Ratio­na­li­ser la pro­cé­dure, c’est pré­pa­rer sérieu­se­ment les débats plé­niers par les tra­vaux des com­mis­sions. C’est recen­trer le domaine de la loi et les débats des assem­blées sur des enjeux stra­té­giques, véri­ta­ble­ment poli­tiques et sur les­quels la droite et la gauche peuvent (et par­fois doivent) expri­mer des points de vue clairs – et clai­re­ment dif­fé­rents afin d’être com­pris par le pays. Tel n’est plus mal­heu­reu­se­ment le cas aujourd’­hui. Sub­mer­gé de textes trop nom­breux, trop détaillés, por­tant sur des objets variés et sou­vent secon­daires, le Par­le­ment a per­du sa fonc­tion de cadre cen­tral du débat légis­la­tif pour deve­nir une enceinte occu­pée par des pré­oc­cu­pa­tions essen­tiel­le­ment tech­niques. Cela implique le réexa­men de cer­taines pra­tiques (comme la sépa­ra­tion de la loi et du règle­ment) ain­si que l’é­tude de cer­taines nova­tions (comme le vote de cer­taines lois en commission).

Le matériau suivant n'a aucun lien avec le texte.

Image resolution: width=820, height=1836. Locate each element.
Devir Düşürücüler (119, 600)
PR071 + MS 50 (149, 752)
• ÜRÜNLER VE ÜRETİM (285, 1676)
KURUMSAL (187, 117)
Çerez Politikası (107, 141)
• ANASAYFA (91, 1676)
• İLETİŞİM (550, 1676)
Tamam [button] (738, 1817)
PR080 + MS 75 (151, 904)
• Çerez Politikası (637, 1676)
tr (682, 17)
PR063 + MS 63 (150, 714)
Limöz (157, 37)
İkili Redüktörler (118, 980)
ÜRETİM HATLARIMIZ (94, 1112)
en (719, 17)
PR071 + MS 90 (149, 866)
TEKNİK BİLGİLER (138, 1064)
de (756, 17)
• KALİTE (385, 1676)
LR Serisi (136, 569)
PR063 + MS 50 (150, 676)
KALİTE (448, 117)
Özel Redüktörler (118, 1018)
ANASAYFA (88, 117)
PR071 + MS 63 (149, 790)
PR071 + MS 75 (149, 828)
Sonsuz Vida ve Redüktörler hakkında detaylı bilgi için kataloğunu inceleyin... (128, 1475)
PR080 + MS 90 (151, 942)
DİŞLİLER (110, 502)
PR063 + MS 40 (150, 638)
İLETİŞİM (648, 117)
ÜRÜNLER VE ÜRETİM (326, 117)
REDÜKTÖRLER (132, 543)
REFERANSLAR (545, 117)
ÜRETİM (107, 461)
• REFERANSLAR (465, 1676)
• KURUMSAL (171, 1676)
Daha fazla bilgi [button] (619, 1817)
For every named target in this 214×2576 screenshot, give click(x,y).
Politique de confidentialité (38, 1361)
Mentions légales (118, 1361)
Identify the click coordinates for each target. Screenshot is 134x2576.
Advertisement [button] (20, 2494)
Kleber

Recen­trer le Par­le­ment sur sa fonc­tion fon­da­men­tale, c’est mieux faire la loi – c’est aus­si tra­vailler à réta­blir la cré­di­bi­li­té des ins­ti­tu­tions de la Répu­blique. Voi­là pour­quoi la qua­li­té régle­men­taire est avant tout un sujet poli­tique qui doit à terme faire l’ob­jet d’un débat politique.